The first time he did it
he landed smack on his belly, as though
the legs wouldn't cooperate. The next time
he was bolder. Then he became absolutely
wild about those walnuts.
But there was a morning I came late and, guess what,
the nuthatch was flying into a stranger's hand.
To speak plainly, I felt betrayed.
I wanted to say: Mister,
that nuthatch and I have a relationship.
It took hours of standing in the snow
before he would drop from the tree and trust my fingers.
But I didn't say anything.
Nobody owns the sky or the trees.
Nobody owns the hearts of birds.
Still, being human and partial therefore to my own
though not resentful of others fashioning theirs—
I'll come tomorrow, I believe, quite early.
I had a dream early this morning as I over slept. It was one of those keepers. In it, I regretted that I had not spoken much to my companion parrot. I had excluded him in what was going on for me, and in our shared household. It's not that I thought the bird would understand if I spoke; my sense was more of an internal state. I had not been approaching the bird as a holy other. Given what I know about parrot intelligence and how they can understand emotions and words, I mourned that I had not communicated more.

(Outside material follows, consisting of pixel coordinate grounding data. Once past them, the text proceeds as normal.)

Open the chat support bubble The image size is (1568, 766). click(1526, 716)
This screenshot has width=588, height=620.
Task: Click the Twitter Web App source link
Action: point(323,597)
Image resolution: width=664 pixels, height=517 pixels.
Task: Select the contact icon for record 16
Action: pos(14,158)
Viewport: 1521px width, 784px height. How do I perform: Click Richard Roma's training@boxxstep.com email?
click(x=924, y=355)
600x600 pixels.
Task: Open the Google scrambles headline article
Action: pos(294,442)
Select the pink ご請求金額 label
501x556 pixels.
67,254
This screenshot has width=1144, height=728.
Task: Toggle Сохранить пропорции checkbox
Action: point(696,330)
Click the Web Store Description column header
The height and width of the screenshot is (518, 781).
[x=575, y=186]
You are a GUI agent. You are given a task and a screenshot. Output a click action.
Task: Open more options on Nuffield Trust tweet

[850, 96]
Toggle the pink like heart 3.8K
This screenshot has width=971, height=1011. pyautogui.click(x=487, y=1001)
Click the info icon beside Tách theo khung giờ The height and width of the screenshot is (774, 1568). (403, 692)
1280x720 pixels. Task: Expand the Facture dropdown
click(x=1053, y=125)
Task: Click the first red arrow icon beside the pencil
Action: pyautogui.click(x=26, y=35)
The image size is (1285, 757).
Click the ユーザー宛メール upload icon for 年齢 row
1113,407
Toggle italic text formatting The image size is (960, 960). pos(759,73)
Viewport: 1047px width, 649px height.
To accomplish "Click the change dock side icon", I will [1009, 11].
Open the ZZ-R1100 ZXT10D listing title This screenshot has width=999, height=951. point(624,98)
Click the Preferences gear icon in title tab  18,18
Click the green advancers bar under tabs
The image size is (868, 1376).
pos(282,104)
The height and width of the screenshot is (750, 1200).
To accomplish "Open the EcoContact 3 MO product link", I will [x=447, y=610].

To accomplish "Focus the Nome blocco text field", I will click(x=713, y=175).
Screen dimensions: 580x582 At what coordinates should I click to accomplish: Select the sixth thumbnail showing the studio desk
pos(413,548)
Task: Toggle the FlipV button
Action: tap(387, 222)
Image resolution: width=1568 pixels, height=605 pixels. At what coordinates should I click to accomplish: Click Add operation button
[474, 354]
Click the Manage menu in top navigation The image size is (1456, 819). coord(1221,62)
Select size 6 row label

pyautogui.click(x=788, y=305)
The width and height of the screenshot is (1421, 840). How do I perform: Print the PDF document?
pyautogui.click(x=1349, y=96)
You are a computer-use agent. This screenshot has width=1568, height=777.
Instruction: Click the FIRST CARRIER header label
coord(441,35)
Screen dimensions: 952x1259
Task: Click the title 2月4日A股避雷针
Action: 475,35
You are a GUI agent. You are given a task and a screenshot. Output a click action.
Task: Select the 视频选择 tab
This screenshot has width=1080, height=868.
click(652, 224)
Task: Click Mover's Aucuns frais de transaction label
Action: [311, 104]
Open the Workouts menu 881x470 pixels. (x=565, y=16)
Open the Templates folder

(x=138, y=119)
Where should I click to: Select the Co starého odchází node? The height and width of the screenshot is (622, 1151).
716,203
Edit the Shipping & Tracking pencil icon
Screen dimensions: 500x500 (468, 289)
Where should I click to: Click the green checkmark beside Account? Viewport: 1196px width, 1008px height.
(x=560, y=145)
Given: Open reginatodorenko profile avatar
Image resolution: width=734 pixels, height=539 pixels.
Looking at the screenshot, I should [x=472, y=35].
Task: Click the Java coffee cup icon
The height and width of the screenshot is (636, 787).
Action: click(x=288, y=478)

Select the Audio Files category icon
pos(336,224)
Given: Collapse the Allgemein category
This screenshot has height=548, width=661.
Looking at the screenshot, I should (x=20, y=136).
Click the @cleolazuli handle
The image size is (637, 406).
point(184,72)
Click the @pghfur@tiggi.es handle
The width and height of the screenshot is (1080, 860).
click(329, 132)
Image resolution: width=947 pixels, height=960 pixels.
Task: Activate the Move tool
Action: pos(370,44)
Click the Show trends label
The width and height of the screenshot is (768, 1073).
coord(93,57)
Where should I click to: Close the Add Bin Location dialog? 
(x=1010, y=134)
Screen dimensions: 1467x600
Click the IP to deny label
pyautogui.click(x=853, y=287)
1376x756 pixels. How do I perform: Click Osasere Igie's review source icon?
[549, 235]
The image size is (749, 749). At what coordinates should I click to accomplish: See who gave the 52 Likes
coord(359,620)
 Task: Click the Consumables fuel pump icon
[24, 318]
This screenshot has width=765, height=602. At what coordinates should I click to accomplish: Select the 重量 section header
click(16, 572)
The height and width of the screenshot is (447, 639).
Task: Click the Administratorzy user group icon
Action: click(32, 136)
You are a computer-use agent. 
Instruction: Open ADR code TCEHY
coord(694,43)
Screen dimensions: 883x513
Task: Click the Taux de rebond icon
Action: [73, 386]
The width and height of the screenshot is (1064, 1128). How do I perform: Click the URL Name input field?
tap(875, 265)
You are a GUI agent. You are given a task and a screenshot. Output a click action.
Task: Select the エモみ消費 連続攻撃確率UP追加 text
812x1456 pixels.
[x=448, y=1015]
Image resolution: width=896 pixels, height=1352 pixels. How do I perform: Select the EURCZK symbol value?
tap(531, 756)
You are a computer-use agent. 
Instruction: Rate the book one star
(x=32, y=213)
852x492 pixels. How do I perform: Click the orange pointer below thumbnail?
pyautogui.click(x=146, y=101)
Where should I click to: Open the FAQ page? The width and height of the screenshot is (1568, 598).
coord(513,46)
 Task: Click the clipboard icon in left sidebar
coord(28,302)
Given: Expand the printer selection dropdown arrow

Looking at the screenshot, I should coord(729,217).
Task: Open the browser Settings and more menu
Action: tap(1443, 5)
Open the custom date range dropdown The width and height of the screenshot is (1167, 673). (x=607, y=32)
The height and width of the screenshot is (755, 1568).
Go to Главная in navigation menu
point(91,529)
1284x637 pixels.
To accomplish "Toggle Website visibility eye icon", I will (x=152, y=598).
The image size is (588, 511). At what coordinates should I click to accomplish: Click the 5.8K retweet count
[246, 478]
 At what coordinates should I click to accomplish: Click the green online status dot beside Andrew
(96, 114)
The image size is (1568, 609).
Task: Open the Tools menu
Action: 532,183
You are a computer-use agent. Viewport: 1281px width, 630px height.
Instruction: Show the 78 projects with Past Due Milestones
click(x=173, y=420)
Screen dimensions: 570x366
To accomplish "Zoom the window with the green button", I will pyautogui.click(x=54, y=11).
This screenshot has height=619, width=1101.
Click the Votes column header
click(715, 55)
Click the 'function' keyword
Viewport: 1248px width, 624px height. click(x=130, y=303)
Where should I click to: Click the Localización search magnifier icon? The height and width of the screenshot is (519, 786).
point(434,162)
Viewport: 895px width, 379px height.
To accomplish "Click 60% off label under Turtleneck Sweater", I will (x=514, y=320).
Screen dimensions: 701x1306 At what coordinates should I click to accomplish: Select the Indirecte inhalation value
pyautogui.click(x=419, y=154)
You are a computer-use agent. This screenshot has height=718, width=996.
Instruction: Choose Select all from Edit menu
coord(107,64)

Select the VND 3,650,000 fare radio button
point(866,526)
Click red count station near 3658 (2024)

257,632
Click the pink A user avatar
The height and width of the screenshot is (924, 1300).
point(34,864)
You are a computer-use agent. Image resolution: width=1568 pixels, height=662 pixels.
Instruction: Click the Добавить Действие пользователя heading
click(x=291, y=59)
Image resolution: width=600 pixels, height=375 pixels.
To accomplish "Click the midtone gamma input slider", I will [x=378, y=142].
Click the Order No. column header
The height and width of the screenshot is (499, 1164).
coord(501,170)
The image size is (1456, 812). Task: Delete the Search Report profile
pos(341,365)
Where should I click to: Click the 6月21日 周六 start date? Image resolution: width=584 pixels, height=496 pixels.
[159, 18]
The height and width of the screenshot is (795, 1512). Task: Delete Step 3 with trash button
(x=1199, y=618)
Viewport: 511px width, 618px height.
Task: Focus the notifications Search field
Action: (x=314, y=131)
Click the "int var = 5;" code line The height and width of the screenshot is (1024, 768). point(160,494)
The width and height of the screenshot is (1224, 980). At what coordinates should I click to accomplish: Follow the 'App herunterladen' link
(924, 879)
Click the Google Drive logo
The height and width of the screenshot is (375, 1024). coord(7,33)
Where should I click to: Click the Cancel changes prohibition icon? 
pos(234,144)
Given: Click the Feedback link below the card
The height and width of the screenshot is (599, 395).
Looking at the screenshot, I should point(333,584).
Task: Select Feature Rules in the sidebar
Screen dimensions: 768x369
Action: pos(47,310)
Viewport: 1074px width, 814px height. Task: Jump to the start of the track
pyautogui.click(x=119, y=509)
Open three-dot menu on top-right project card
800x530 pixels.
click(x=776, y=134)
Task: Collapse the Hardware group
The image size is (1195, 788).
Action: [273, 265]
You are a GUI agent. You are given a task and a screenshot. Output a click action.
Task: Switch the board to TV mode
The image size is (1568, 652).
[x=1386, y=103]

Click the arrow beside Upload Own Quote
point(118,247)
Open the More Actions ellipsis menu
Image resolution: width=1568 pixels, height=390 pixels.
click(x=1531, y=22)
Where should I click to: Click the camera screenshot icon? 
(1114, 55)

In the dream then I started to talk to the bird, and he sang with human words, "Let it Be." I was ecstatic. I immediately shared the good news with my friends and family, and said, "Listen to him." At this point the bird flew to the top of a bookcase, and started singing show tunes and talking a mile a minute in between songs. He was focused on sharing who he was, not just with me, but with anyone who would listen. I was so happy for him, and for what this meant to me and the world.
Was there resentment on my part and a resistance to share him with others? Perhaps so. I recall a bit of fear that he would not wish to share his time with his beautiful soft feathers cuddled into my heart, but would instead be flying from house to house with all his beauty and gifts while I toiled to clean up his cage and care for him.
This is so much like we humans. We are torn between holding beauty close in both our hands, instead of nourishing beauty with one hand while reaching with the other to grasp a human hand in invitation so sharing and creative possibility.
I believe tomorrow I'll get up quite early. Although I may miss another dream of this caliber, I can meditate and open my heart to all holy others, successful I pray in becoming ever more aware of not just the dream, but the reality of interdependence.
Where do you hold back from sharing, in fear, instead of letting beauty fly free?